4 MARZO 1975. Muore Leucio Miele e comincia a morire l’OLP

Leucio Miele, capo carismatico di “Lotta di Popolo” (OLP), morì nella sua masseria di Nova Siri sul confine della Lucania con la Calabria, il 4 marzo del 1975. L’avevo visto qualche giorno prima della fine e parlottammo un po’. Si scusò perché i dolori erano forti e la morfina lo rincoglioniva. Non andai ai suoi funerali. Non ho partecipato alle commemorazioni organizzate, purtroppo, per motivi elettorali.

Leucio dovette arrendersi al cancro. Un Uomo che non s’era mai arreso in vita sua alzò le mani sconfitto. Le alzò e mi disse: «Mi arrendo». Alle mie rimostranze, replicò: «Qua non c’è niente da fare. La volontà è impotente e lo spirito è invaso dalle metastasi». Ci dicemmo anche dell’altro, ma, nonostante gli anni passati (quasi mezzo secolo) e la mia rovinosa vecchiaia, non sono pronto a riferire tutto.

Come più volte ho avuto modo di scrivere e come tutti i militanti di “Lotta di Popolo” sapevano, avevo incontrato per caso Leucio e l’avevo convinto a riprendere l’attività politica alla quale aveva posto fine schifato dalle schifezze della politica politicante.

A presentarmelo fu Riccardo Paternostro (Fofò per gli amici) un ragazzo di Rotondella. Leucio stava sulla spiaggia di Nova Siri, sotto l’ombrellone, pantaloni, calzini, scarpe, camicia bianca con le maniche arrotolate al gomito, unica concessione alla calura.

Alzò per un attimo la testa dal libro che stava leggendo e disse “piacere”. Fu un attimo: gli occhi brillanti e il metallo di quelle tre sillabe mi affascinarono subito e perciò decisi di non fargliela passare liscia. Il libro era “L’arco e la clava” e ne approfittai: «Che combinazione! La settimana scorsa Evola mi ha detto che stava pensando ad una nuova edizione».

Chiuse il libro, mi scrutò (il mio accento campano è sempre stato un handicap, la gente subito pensa all’imbroglio) e mi invitò a sedere sulla sabbia. Disse a Fofò che poteva andarsene che noi avremmo parlato un po’ e poi mi avrebbe riaccompagnato lui a Rotondella.

Parlammo. All’ora di pranzo mi invitò a pranzare con lui.
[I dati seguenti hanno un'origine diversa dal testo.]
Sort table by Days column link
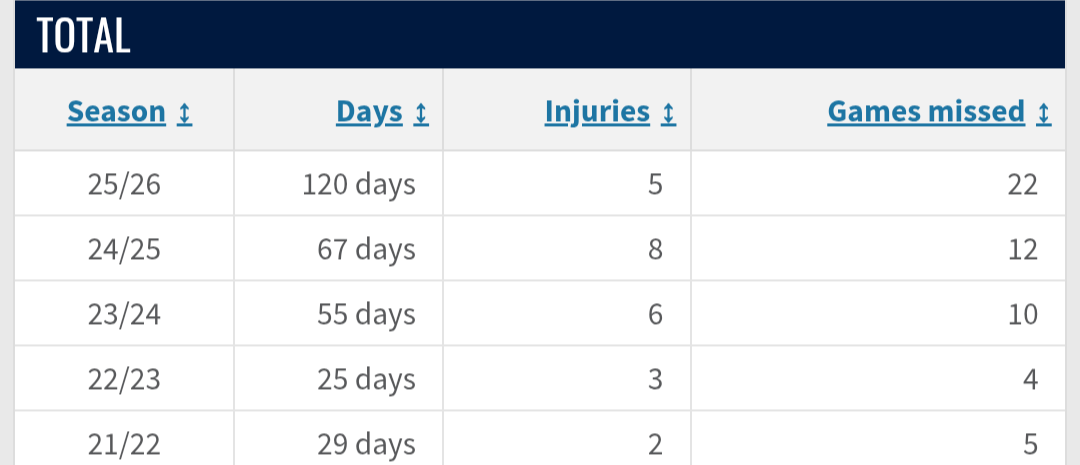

A casa conobbi la madre, donna Antonietta (minuta e delicata ma dura come la pietra), che fu gentilissima e curiosissima di sapere da dove fossi spuntato. Incontrai il padre e una delle due sorelle. Per inciso: dopo la morte di Leucio, le vicende di questa famiglia furono strazianti fino alla dissoluzione dell’intera proprietà.

Restai anche a cena e a dormire. Parlammo tutto il tempo. Al mattino (era ora di pranzo!) mi disse: «Vorrei venire a Roma, ma non posso. In ogni caso, sono d’accordo. Lotta di Popolo mi piace».

Pranzammo, mi misi in macchina (una potente Fiat 500 che continuava a marciare per volontà politica come spiegavo di volta in volta ai meccanici increduli..) e tornai a Roma, ma non arrivai al casello finale. Svoltai prima, per i Castelli. Andai a Rocca di Papa e dissi ad Enzo Maria Dantini che avevo trovato il Capo e che avrebbe dovuto assolutamente conoscerlo. Enzo era un decisionista inarrestabile. Disse: «Andiamo. Ma domani pomeriggio debbo assolutamente andare in facoltà» (Dantini insegnava “tecnica degli esplosivi” a Ingegneria). Partimmo e in piena notte arrivammo alla masseria. Non ci fu bisogno di bussare. Le luci si accesero ed uscì don Domenico, il padre, che disse soltanto: «Entrate». Dopo cinque minuti comparve la sorella Sara: «Vi preparo un caffè. Se volete altro, ditemelo» e sparì. Anche la madre venne a salutarci e io le presentai l’ingegnere. Ci disse: «Mio figlio è andato a dormire da poco. Adesso vi preparo i letti e poi domattina lo salutate». Il tempo di essere fulminato da un’occhiataccia di Enzo e comparve Leucio. Ovviamente lo conosceva di fama. Dantini era un capo di grande prestigio e forza (mai visto nessuno in vita mia picchiare come lui). Aveva un lungo curriculum di militanza politica. Più che fascista era nazionalsocialista. Anche con lui avevo ottimi rapporti. Ma questa è un’altra storia.

La fine politica di “Lotta di Popolo” cominciò con la morte di Leucio. La morte di Enzo Maria fu la definitiva pietra tombale.